■ Fragmento del texto ■
========================

La pandemia ha sido una situación kafkiana: confusa, circular, de promesas incumplidas, de absurdas mentiras oficiales y virus en constante metamorfosis. Además, como a mucha gente, el virus rompió mi mejor juguete. Carente de aspiraciones materiales de importancia y hobbies más caros que el ajedrez, viajar era mi juego favorito: volver a España cuatro o cinco veces al año, volar varias veces dentro de Estados Unidos, alguna ocasional excursión a Canadá, Alemania, Oxford, Noruega o Japón. Llevo mal ser marinero en tierra, en expresión de Alberti. ¿Qué puede compensar la falta de viajes?

En el otoño de 1923, Franz Kafka se encontró, durante un paseo por el parque, con una niña angustiada porque había perdido su juguete. Kafka explicó con calma que la muñeca no se había perdido, sino que estaba de viaje. El mundo, explicó Kafka endulzando su voz, se le había quedado pequeño: necesitaba nuevos horizontes. La niña le miró intrigada mientras comenzaba a secarse las lagrimas. Eso sí, antes de partir –siguió explicando el escritor– la muñeca le había confiado que escribiría a su amiguita una carta cada día y que, teniendo que salir muy pronto, le había pedido que viniera la parque y se lo dijera. Al día siguiente, Kafka se presentó con una misiva y se la leyó a la niña. La muñeca explicaba las razones de su partida, cosas que tenían que ver con crecer y hacerse mayor, pero también confesaba que siempre se acordaría y querría mucho a su amiguita. La segunda y la tercera carta comenzaron a dibujar el nuevo mundo de la viajera: conocía otra gente, veía nuevas cosas, tenía nuevos amigos, y nunca se olvidaba de la niña.

========================

Registros de un conjunto de datos:
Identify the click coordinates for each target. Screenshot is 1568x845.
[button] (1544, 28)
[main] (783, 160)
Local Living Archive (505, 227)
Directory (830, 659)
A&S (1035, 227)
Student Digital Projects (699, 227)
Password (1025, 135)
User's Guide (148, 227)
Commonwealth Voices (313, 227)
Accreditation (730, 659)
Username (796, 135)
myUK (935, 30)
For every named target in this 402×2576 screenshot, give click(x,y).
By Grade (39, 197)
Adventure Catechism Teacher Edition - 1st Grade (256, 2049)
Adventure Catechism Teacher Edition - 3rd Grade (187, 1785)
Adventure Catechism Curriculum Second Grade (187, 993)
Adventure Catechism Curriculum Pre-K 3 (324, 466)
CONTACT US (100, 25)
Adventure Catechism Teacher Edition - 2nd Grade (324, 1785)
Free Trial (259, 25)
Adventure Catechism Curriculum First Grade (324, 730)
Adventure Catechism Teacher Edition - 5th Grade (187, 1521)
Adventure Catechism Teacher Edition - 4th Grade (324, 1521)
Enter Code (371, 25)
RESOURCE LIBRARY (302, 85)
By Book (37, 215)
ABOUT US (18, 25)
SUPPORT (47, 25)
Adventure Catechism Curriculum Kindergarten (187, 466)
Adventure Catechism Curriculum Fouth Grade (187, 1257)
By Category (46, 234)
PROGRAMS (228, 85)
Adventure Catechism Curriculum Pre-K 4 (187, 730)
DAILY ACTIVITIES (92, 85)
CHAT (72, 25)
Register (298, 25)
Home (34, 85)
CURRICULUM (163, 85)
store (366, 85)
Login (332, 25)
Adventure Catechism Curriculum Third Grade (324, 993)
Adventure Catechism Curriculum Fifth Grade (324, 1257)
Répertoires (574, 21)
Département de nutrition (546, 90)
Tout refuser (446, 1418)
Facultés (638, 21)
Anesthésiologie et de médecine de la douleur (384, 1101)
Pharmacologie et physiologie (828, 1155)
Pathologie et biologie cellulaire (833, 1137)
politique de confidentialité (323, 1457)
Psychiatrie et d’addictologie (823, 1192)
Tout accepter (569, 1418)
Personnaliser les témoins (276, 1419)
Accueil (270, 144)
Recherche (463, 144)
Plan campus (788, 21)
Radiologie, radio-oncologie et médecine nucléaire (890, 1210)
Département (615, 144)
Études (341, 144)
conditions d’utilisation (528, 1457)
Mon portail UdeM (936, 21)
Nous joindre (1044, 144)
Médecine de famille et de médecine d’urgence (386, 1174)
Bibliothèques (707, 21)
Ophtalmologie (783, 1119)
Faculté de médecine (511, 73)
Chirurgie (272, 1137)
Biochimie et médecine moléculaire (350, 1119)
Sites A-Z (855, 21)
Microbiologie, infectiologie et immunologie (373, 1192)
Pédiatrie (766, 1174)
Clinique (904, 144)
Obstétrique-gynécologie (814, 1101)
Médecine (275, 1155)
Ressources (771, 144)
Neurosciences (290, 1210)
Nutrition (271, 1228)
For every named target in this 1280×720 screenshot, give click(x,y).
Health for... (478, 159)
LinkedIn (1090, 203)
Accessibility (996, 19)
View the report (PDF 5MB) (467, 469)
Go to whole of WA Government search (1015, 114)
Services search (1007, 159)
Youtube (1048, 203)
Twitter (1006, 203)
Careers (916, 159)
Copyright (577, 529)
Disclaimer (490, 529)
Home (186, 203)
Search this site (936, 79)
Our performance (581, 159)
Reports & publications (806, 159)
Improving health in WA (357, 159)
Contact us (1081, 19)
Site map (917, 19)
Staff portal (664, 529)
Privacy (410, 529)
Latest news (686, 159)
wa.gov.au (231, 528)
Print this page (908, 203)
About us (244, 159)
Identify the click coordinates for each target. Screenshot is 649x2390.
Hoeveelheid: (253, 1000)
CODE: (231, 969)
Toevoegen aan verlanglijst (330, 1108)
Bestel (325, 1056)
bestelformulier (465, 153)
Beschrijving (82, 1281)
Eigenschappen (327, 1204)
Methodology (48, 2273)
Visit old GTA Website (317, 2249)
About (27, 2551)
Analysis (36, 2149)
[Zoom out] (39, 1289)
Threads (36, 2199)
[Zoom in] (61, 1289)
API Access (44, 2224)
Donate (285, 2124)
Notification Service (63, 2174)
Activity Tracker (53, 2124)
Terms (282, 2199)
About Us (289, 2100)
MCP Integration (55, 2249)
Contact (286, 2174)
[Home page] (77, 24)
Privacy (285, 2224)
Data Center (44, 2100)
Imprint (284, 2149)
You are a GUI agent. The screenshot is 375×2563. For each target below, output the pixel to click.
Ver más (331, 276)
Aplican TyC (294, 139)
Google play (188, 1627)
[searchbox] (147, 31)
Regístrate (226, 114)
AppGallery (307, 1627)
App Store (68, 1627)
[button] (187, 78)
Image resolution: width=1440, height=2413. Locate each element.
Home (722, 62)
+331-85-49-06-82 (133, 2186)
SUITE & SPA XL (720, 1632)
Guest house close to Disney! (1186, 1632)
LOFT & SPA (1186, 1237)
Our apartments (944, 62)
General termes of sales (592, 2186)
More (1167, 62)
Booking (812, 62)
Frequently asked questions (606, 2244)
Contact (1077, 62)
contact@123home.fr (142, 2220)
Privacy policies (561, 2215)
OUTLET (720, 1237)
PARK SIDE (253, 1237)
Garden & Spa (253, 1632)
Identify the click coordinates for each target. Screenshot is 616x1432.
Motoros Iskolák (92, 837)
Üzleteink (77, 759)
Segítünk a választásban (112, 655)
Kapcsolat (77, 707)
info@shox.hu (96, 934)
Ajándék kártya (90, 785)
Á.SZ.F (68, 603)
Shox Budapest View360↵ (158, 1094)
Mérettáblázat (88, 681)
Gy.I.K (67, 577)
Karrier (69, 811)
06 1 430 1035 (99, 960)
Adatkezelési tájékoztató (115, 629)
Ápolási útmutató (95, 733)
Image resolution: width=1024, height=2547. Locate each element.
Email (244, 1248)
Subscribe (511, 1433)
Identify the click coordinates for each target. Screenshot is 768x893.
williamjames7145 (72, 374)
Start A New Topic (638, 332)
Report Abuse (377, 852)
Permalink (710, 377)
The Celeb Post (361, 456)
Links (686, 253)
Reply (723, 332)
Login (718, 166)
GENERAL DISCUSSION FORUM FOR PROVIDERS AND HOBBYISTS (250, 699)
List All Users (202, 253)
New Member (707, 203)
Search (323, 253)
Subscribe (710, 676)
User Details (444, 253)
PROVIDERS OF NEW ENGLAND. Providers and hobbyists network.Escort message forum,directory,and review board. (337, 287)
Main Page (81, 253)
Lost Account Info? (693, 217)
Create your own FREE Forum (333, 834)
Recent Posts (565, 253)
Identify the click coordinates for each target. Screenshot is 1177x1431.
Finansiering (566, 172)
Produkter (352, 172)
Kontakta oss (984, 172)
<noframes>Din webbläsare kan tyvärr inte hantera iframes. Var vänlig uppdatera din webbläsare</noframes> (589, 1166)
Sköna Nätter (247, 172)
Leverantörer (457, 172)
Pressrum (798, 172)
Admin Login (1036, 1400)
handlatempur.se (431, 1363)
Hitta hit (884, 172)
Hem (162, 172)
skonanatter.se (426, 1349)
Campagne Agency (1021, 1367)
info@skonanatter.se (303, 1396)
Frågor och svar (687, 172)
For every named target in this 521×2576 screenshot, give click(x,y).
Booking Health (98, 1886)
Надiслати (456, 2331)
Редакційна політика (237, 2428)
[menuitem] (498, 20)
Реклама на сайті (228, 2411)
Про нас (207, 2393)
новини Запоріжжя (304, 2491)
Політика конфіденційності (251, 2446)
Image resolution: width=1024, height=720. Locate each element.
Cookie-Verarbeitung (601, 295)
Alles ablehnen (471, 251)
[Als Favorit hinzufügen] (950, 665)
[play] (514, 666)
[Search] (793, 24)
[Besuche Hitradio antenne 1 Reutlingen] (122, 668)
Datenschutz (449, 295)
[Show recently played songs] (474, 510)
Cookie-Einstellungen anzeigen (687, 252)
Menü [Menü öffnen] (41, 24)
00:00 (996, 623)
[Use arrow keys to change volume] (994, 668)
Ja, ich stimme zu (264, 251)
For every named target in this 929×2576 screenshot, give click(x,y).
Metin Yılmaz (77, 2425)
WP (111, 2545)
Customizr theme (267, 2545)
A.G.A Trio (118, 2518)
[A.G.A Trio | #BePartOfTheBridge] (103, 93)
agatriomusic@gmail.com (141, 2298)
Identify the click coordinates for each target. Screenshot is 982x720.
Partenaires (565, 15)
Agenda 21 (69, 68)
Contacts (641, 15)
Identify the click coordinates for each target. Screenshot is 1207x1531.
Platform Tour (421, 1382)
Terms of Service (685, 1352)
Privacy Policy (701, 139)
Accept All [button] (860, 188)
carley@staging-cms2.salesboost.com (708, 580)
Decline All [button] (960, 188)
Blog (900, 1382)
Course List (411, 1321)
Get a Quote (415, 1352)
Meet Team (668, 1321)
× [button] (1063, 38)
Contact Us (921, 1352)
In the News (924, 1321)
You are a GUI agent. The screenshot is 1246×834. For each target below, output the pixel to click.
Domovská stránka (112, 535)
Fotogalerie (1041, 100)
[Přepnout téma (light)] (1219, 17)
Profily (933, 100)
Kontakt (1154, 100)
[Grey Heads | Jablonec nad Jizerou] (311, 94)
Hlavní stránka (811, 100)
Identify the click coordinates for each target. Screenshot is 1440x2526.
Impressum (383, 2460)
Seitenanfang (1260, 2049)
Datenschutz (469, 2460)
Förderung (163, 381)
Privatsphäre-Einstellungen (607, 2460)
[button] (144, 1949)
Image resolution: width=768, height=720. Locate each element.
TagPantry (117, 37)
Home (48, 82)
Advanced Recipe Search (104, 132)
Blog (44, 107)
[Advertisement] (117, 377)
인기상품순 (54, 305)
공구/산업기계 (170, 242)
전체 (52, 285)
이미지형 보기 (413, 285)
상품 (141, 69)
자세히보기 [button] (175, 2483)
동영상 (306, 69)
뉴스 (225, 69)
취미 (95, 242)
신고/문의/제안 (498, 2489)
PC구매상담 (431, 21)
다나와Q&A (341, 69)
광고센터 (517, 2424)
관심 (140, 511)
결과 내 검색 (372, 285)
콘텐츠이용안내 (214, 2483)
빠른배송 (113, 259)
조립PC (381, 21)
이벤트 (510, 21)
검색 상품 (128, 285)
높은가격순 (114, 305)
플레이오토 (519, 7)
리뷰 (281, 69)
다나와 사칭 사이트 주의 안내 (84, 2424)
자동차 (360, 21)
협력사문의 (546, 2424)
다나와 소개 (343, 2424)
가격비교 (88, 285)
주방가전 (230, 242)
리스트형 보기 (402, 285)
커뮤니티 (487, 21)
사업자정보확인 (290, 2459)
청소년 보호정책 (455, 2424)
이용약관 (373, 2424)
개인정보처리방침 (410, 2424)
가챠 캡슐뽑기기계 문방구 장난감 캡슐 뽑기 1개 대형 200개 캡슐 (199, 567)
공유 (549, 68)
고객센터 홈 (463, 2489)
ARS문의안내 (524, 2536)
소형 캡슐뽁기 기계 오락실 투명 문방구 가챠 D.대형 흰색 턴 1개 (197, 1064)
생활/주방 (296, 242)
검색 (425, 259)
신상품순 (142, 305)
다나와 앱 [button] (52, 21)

========================

Según el fragmento sobre la pandemia y Kafka, ¿en qué estación y en qué año encontró Kafka a la niña que había perdido su juguete?

■ Respuesta escrita ■
En el otoño de 1923.